Le Chat noir
Babe alone in Babylone, rime Birkin ? Houellebecq, par le petit bout de la lorgnette…
Fiction féminine tout sauf féministe,
toutefois flanquée d’un furtif féminicide, ainsi disent, discriminatoire
néologisme, en droit qui n’existe, les médiatiques militantes de
l’anti-sexisme, Babylone n’en fait des tonnes, en dépit du titre à pedigree biblique, à exil au carré
liquide. La pas bête et plutôt chouette Élisabeth, narratrice complice indeed, à double titre, sexagénaire
guère exemplaire, se remémore donc sans remords une fête de printemps à
contretemps, à cause d’un presque imprévisible étranglement. Tandis que Lydie,
ancienne vendeuse de godasses, boit la tasse, de la honte en réunion, à cause
d’une anecdote et d’une imitation à la
con, se soucie du destin des industriels poussins, réclame illico du poulet bio, pratique une thérapie épicée, en accoutrement
et crinière colorés, le gentil Jean-Lino, vrai-faux papy de l’insupportable
Rémi, encaisse en silence l’interdit de fumer à domicile, quasi asservi, idolâtre patraque. En matière douce-amère de lien
social jamais horizontal, on baise un brin après la soirée désertée, en couple
dépourvu d’entourloupe, à peine excité selon un soupçon d’incestueuse
fraternité, l’héroïne et l’anti-héros ne frémissent, loin s’en faut, la
cigarette sur le trottoir vaut en définitive toute autre solution à la solitude
et au désespoir. Placé sous le signe de la photographie, c’est-à-dire d’un
passé figé, bref et subjectif, le récit dévide en sourdine un sentiment
familier d’étrangeté retracée, d’ordonnée absurdité, d’existences théâtralisées,
mélodrame passionnel dépassionné au décès maternel diminué, comme si, en
résumé, l’increvable Camus ressuscitait à l’unisson d’une coda en forme de
reconstitution, de condamnation, farce grotesque elle-même immortalisée en
clichés aux légendes éloquentes. L’employé ligoté au SAV d’électroménager,
bestiaire en fer, verra-t-il à son
retour la fabrique de moustiques installée à l’institut Pasteur, où sa voisine
magnanime bosse au service des brevets ? Il en doute, nous itou, en
vérité, il ne peut, menotté, emmené, lui adresser un salut dernier, un peu
penché, un peu beaucoup touché par sa voix charmante, ses souriantes
confidences, ses blessures de refusée enfance. En surface et à l’étage du
dessous embourgeoisée, Élisabeth reste la fille orpheline d’un père aux baffes
fatales et aux blagues à deux balles, au tactile envers les copines juvéniles désormais très illégal, la spectatrice assidue de Faites entrer l’accusé quand
même incapable de se positionner pourtant dans l’autre camp, celui d’un
moralisme neutre en noir et blanc. La scénariste du dispensable Carnage (Polanski, 2011)
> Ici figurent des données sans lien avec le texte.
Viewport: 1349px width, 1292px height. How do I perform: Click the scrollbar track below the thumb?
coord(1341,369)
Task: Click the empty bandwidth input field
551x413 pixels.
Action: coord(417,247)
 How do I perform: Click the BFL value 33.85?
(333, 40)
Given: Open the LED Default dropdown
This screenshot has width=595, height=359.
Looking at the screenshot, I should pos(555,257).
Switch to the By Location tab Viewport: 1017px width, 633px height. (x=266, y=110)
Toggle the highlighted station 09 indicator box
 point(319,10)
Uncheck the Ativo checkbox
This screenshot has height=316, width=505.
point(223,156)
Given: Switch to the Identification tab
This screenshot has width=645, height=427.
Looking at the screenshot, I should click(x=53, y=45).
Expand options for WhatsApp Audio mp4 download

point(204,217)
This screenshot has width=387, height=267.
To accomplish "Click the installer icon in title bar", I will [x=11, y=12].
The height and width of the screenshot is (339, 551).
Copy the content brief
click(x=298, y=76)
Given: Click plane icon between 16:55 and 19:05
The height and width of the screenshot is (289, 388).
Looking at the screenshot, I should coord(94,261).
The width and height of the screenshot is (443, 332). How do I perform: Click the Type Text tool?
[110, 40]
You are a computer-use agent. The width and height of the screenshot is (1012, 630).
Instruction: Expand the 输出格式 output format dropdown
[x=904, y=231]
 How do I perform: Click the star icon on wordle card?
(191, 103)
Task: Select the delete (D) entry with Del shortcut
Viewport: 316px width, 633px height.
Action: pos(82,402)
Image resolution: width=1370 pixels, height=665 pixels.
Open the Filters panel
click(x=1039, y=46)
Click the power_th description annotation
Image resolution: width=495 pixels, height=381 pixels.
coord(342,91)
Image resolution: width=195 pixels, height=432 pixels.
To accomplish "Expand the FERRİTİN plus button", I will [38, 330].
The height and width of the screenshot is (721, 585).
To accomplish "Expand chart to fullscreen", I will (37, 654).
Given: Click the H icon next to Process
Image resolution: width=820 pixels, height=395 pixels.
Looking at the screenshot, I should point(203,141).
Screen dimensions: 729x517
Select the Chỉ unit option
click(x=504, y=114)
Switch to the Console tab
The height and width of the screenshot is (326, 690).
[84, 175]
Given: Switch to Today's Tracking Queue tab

ne se livre ici à une lutte des classes en huis clos d’impasse, elle sonde avec
une certaine assurance, sinon subtilité, une improbable et incontestable amitié,
au vouvoiement d’antan. Serré entre les Ricains chagrins de Robert Frank et les
alpinistes dépressifs de Dino Buzzati, fourni en aphorismes, tragi-comique,
tragique parce que comique, me corrigera Yasmina Reza, Babylone, économe et
modeste en somme, amitiés à Nina Simone, délesté de pages et de paysages à la
gomme, séduit à sa mesure, autant que la vertu ou la vie impure. Muni d’une
drolatique mélancolie, près de Paris ou en Italie, le roman primé de la
dramaturge acclamée mérite quelques lignes laudatives, à défaut d’admiratives,
en raison de sa prose pertinente et précise, son absence de jugement
inclément, marotte en toc de l’époque, voire l’inverse. Du sapin d’Andersen à
du jazz naufrage, d’un chat noir
italianisant à une valise rouge refermée difficilement, s’esquisse le fait divers
intime et funéraire d’un roman de maintenant dédié au Didier adoré.